Please retype the entries exactly as they stand, leaving out any pictures.

Data supplied section start

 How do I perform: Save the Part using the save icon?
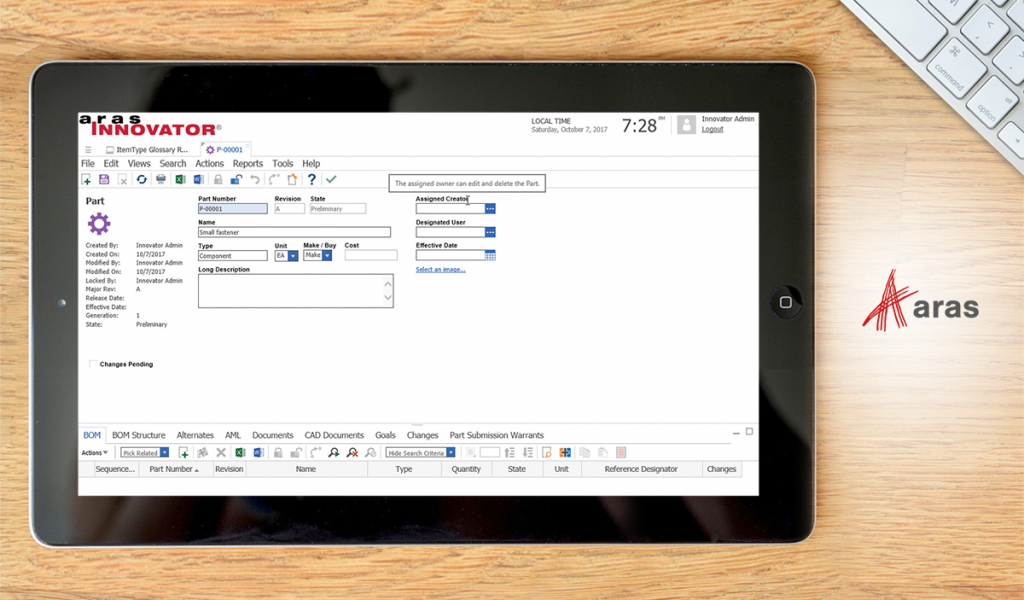coord(102,180)

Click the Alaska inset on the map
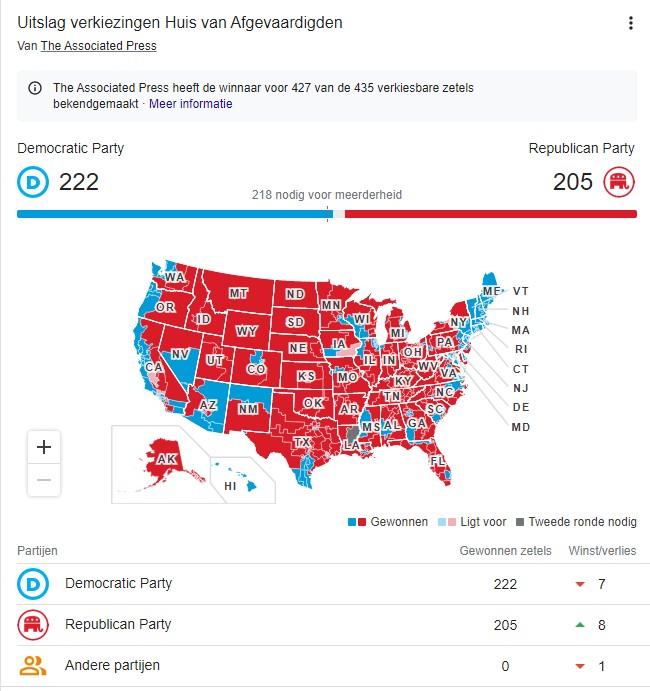(165, 458)
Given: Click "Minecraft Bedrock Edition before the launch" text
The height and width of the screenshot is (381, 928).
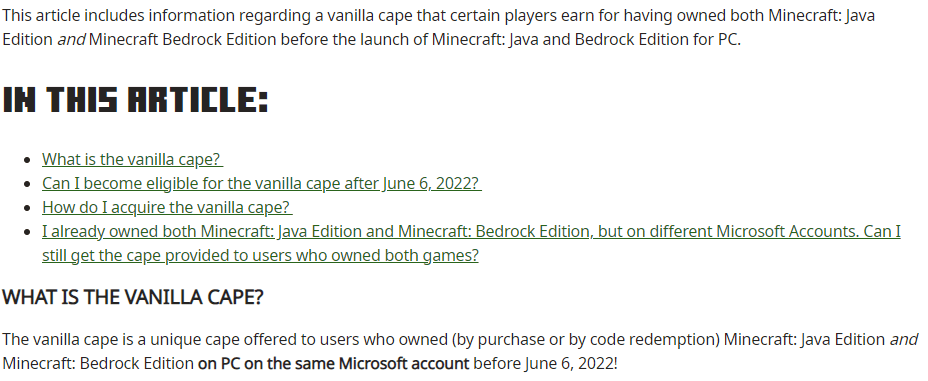Looking at the screenshot, I should (x=257, y=40).

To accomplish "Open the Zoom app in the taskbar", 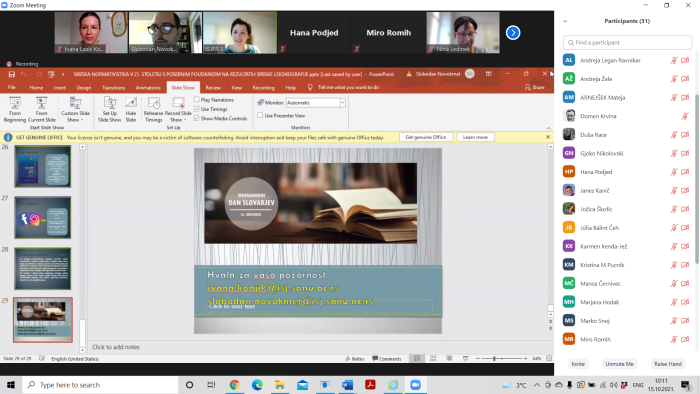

Data supplied section end

◆ **Answer area**
 How do I perform: Save the Part using the save icon?
coord(102,180)

Click the Alaska inset on the map
(165, 458)
Given: Click "Minecraft Bedrock Edition before the launch" text
The height and width of the screenshot is (381, 928).
Looking at the screenshot, I should (x=257, y=40).

To accomplish "Open the Zoom app in the taskbar", 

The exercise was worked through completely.